[ntp:hackers] nVidia CUDA GPU - wow - NTP never had it this good before.
tglassey at glassey.com
Sun Jan 24 20:37:19 UTC 2010
On 1/23/2010 11:05 PM, Hal Murray wrote:
>> So folks - I have a functional CUDA based NTP server and it's
>> performance is incredible.
> That sounds like a neat hack, but could you please say a bit more...
Yes - but you have to pull out your old Amdahl or IBM manuals and look
at something like the 470V4's composite peer switching service, which is
sorta what I am doing with a segmented industrial backplane. Many people
know I wanted to build embedded peers as a time-stamping solution.
The embedded peer thing we designed was that card. But I also wanted to
look at how to put a highly precise clock service into a module which
already had a multi-million unit footprint on the marketspace and CUDA
as a co-processor popped up. The idea is to create a model where the
policy controls can be shown to be electrically separate from the
service host using the time attestation.
So I call this nVidia version of NTP "n2TP" or "nNTP" for those that
insist on doing it full out...
> How are you measuring performance? Packets per second?
Yes both but also at the context switch level and in process latency.
The intent is to turn the 4.2.4p8/24.2.5 image into an appliance and run
it in an assigned GPU as a permanent reference. Then its all about the
external reference clock which can be plumbed in through the DVI
connector's pretty easily too so... The real win is in being able to
create a large core-based affinity model to split AutoKEY processing off
of the time-keeping GPU's. In a quad GPU card my model is two GPU's for
each timekeeping and autokey overhead and since they all exist
electrically within the same infrastructure the process is doable.
Then you can talk to it across a socket or pipe from a BSD type
interface model as an embedded service. Cool eh? The reality is that
with this model the core SW Clock system will never ever get taxed - its
just never going to happen because any number client threads (the
unused GPU threads) can interrogate the time-keeper threads in the nNTP
core time service model as to what time of day it is. This means
functionally its going to be really hard to tax this NTP service based
on the amount of time it will take. So if you have four GPU's on a
system that is a fully blown timing ensemble with a fail-over hot spare
on the card.
The NTP service daemon is split into threads which interrogate an
internal time-keeping loop who's only purpose is to continuously update
the OS Time Of Day Counter as well. Additionally there are obviously you
could throw in 16 or so programmable counters for fun too.

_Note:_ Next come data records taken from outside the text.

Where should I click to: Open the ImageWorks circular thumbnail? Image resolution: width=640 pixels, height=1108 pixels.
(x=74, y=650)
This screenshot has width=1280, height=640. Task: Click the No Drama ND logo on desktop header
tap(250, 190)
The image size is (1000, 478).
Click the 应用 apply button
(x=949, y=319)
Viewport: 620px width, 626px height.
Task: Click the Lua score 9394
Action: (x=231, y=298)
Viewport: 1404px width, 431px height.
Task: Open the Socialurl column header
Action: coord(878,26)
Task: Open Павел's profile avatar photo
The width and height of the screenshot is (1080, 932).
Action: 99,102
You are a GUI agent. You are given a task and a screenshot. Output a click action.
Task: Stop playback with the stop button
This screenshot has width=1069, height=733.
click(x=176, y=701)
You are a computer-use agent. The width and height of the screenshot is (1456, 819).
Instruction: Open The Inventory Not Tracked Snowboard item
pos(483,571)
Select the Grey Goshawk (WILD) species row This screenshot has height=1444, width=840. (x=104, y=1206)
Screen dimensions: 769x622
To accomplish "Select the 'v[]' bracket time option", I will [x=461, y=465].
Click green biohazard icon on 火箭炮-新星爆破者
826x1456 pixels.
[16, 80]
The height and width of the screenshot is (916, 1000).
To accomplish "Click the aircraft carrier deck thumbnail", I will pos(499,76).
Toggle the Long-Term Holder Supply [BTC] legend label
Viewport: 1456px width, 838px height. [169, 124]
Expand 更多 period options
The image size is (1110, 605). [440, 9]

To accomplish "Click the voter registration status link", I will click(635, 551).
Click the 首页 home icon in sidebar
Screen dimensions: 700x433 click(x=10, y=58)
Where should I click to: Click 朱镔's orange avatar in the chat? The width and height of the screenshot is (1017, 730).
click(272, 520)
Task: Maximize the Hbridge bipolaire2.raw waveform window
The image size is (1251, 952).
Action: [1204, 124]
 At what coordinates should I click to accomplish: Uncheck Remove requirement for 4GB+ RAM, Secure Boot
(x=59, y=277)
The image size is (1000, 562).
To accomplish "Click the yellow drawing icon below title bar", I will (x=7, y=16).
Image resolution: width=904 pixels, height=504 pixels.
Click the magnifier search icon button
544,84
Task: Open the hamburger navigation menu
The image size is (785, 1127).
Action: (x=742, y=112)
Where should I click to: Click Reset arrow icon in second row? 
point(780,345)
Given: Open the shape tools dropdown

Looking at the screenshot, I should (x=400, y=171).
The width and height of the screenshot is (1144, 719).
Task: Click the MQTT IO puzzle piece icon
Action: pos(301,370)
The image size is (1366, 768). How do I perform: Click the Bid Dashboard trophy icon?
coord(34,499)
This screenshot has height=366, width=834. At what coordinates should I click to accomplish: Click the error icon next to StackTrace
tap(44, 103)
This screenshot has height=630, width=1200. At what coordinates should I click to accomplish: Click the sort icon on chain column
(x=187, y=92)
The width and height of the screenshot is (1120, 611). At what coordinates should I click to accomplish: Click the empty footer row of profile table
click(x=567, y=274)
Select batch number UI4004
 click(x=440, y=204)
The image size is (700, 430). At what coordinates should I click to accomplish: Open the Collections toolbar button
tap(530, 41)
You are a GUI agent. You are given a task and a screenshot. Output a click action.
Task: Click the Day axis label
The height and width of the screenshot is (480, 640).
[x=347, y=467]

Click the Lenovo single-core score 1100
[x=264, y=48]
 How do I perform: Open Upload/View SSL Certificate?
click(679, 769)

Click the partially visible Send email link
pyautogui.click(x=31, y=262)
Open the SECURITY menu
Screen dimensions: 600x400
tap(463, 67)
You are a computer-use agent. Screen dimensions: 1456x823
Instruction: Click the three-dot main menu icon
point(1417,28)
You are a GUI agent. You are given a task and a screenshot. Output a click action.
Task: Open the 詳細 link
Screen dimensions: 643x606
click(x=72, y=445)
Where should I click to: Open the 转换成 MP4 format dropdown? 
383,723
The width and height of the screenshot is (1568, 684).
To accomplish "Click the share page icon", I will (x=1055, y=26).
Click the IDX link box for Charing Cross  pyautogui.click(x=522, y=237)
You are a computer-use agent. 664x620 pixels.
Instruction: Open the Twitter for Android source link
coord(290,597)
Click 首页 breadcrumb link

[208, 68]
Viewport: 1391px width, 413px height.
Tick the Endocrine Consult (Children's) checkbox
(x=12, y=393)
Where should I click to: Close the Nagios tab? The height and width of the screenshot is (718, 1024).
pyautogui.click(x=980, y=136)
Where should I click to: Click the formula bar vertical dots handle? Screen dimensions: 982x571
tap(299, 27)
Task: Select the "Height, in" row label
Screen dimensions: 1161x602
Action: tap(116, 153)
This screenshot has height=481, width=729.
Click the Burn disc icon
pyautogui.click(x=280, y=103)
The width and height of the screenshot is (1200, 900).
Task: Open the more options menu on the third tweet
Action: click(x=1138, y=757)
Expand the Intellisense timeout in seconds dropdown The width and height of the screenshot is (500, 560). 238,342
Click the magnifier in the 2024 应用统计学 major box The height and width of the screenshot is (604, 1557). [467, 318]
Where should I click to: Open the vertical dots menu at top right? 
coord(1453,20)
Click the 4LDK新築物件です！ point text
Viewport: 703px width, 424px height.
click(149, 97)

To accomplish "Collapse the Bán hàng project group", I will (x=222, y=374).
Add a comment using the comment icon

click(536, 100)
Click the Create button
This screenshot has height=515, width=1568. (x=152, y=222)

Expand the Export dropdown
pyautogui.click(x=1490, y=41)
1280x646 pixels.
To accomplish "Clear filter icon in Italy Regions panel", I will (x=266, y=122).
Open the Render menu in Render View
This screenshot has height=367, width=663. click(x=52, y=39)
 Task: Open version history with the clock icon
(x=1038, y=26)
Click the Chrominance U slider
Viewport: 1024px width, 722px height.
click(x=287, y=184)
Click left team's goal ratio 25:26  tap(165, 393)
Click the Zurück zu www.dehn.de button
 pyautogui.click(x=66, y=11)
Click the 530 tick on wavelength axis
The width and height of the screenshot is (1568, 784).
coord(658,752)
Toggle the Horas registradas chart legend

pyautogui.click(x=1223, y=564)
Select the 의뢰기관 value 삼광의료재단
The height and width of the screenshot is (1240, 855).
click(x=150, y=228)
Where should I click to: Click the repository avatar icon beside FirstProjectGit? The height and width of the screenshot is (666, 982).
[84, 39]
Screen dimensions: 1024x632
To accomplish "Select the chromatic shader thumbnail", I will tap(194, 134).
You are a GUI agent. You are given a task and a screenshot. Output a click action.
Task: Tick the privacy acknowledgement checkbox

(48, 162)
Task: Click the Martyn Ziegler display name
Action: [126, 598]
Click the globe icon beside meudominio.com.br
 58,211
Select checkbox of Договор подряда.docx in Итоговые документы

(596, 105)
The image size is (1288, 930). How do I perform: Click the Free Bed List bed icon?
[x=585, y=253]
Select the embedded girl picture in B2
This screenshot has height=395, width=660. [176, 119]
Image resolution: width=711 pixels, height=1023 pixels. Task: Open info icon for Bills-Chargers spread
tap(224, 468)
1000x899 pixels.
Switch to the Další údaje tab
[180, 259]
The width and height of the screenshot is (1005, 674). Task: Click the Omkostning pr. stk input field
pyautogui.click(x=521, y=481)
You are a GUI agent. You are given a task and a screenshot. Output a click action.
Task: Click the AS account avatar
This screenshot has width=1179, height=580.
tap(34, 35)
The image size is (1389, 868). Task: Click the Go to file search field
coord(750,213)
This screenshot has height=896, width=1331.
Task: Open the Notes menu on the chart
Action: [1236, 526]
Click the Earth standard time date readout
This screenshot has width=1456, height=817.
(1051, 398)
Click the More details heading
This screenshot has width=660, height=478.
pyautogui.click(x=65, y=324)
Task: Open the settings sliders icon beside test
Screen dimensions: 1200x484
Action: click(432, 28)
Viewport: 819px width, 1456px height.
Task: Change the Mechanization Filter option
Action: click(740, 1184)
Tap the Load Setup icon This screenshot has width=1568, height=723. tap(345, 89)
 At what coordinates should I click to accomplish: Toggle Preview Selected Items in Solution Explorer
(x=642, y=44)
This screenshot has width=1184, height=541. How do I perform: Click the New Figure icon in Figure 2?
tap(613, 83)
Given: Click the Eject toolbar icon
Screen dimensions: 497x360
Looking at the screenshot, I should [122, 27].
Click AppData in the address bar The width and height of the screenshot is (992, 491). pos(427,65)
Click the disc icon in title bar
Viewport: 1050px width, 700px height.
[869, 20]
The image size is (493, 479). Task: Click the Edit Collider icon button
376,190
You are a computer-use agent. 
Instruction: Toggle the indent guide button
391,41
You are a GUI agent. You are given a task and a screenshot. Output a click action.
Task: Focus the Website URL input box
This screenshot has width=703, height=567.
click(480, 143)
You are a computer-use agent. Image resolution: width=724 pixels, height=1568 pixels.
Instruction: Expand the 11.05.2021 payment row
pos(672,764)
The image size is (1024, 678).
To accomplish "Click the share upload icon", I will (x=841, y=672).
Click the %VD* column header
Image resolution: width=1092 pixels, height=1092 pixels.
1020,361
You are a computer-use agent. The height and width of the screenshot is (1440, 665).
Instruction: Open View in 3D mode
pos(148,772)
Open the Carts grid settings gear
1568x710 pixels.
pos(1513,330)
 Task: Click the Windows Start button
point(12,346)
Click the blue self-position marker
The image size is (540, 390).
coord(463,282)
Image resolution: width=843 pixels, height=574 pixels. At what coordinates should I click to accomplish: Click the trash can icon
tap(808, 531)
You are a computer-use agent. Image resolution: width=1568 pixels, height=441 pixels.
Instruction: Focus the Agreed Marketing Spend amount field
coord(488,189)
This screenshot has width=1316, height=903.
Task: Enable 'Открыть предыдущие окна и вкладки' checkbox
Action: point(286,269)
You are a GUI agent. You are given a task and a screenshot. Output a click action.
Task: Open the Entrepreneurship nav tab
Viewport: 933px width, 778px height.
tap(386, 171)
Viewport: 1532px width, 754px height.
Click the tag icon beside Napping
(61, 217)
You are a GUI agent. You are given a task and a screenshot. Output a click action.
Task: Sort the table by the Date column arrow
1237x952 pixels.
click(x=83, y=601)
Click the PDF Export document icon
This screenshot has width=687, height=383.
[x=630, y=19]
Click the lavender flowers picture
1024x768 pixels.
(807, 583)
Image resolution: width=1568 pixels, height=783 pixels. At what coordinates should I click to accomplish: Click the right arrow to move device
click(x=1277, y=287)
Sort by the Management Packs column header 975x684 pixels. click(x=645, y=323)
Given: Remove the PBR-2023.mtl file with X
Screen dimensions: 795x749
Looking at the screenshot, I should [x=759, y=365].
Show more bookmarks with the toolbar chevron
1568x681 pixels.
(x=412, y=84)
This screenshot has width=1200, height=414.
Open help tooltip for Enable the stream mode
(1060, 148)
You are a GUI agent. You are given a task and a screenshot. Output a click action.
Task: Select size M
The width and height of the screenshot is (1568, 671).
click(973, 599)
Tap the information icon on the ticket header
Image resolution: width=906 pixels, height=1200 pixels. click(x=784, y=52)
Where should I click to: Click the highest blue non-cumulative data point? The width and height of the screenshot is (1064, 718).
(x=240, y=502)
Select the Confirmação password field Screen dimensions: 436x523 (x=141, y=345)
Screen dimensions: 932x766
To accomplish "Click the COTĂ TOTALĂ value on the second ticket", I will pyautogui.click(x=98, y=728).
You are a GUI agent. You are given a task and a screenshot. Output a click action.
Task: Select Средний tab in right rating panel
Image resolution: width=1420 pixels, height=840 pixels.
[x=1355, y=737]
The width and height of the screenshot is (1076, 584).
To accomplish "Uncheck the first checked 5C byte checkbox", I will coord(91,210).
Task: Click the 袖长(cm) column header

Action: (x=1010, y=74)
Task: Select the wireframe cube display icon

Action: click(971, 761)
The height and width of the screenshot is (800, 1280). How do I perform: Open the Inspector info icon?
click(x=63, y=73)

So yea GPU
Cores offer a new and possibly holy-trinity in implementing an I/O based
reference time service model. Then the key aspects are in how to layer
the services inside the GPU itself.
> Cycles per packet?
> (cycles of the main CPU)
Cycles on the main CPU isn't really an issue. Check out the use of the
QUADRO 5800 for this. NTP runs fully inside the GPU itself. The
stability is unbelievable. The NTP service becomes a bus level NTP
service for somewhere between $2000 and $3000 in retail models with this
SW service. This isn't something we can hide from it's already here.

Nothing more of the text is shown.